* **What you have to do**
Please print the entries below exactly, from the line with "Screen dimensions: 1920x1080" through the line with "Viewport: 2400px width, 1260px height.", including both of those lines and leaving out all others.

Source records START

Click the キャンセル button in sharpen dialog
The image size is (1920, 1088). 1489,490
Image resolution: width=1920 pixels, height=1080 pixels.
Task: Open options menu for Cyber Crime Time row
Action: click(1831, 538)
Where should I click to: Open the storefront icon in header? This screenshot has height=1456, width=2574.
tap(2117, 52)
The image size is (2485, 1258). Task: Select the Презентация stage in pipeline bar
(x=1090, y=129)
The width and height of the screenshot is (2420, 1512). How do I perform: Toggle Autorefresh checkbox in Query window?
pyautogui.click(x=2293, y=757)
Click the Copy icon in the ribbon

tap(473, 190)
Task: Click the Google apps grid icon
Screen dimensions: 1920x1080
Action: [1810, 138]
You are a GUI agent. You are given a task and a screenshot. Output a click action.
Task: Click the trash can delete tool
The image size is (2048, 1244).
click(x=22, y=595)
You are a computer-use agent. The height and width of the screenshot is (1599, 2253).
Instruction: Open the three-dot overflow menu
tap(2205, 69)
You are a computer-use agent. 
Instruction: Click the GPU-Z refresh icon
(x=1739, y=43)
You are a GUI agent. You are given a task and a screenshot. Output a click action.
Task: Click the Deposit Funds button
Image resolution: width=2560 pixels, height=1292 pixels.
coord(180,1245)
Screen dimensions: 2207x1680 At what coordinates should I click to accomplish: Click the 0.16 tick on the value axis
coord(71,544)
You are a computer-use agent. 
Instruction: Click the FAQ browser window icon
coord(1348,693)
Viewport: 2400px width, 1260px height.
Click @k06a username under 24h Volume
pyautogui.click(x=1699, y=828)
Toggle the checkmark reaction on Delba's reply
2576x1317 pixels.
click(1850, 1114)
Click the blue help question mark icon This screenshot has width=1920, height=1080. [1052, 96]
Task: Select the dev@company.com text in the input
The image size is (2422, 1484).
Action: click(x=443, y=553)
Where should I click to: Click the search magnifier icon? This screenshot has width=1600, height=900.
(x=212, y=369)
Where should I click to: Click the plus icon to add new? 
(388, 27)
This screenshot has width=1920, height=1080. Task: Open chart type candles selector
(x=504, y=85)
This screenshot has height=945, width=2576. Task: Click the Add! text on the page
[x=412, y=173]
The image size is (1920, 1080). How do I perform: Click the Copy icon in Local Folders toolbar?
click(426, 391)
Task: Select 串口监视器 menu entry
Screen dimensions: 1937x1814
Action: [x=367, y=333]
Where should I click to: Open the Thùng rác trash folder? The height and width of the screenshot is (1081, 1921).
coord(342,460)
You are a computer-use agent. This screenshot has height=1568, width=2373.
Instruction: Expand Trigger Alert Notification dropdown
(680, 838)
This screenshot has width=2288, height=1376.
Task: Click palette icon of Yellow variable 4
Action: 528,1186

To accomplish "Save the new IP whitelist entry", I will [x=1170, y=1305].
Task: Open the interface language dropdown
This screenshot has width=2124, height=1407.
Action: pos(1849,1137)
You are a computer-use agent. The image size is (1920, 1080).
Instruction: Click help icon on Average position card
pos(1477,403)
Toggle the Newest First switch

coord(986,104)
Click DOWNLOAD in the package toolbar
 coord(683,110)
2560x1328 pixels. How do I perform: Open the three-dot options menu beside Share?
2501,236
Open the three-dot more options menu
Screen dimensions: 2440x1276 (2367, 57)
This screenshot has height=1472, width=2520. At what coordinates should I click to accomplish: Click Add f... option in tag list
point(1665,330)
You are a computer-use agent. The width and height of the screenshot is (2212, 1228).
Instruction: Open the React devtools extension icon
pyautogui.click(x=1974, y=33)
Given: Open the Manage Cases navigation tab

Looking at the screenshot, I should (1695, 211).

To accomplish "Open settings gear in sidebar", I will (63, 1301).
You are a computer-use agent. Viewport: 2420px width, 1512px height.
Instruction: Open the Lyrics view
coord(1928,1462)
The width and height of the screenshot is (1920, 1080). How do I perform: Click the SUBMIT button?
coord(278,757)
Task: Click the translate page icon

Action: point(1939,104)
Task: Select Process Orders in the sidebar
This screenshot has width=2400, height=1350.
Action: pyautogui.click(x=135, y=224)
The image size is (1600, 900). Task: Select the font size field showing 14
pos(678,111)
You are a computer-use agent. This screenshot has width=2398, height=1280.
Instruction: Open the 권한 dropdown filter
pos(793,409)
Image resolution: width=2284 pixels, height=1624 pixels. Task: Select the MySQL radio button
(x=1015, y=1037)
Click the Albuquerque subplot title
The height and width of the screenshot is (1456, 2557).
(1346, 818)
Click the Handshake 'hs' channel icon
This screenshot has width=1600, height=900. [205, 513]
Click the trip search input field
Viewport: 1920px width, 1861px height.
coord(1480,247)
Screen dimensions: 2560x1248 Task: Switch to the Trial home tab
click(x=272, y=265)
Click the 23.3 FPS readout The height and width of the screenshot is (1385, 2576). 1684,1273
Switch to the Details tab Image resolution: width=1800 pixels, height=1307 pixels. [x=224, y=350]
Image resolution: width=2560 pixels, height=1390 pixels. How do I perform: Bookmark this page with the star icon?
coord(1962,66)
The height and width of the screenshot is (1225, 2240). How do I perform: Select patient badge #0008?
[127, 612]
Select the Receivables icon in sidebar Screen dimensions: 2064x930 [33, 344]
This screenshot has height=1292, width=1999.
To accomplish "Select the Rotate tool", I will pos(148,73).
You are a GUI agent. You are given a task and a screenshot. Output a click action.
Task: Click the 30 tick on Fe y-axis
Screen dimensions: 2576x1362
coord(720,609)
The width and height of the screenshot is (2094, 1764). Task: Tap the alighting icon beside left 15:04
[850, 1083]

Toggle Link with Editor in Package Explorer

Source records END

* **Reply to the task**
Screen dimensions: 1920x1080
Action: [1810, 138]
You are a GUI agent. You are given a task and a screenshot. Output a click action.
Task: Click the trash can delete tool
The image size is (2048, 1244).
click(x=22, y=595)
You are a computer-use agent. The height and width of the screenshot is (1599, 2253).
Instruction: Open the three-dot overflow menu
tap(2205, 69)
You are a computer-use agent. 
Instruction: Click the GPU-Z refresh icon
(x=1739, y=43)
You are a GUI agent. You are given a task and a screenshot. Output a click action.
Task: Click the Deposit Funds button
Image resolution: width=2560 pixels, height=1292 pixels.
coord(180,1245)
Screen dimensions: 2207x1680 At what coordinates should I click to accomplish: Click the 0.16 tick on the value axis
coord(71,544)
You are a computer-use agent. 
Instruction: Click the FAQ browser window icon
coord(1348,693)
Viewport: 2400px width, 1260px height.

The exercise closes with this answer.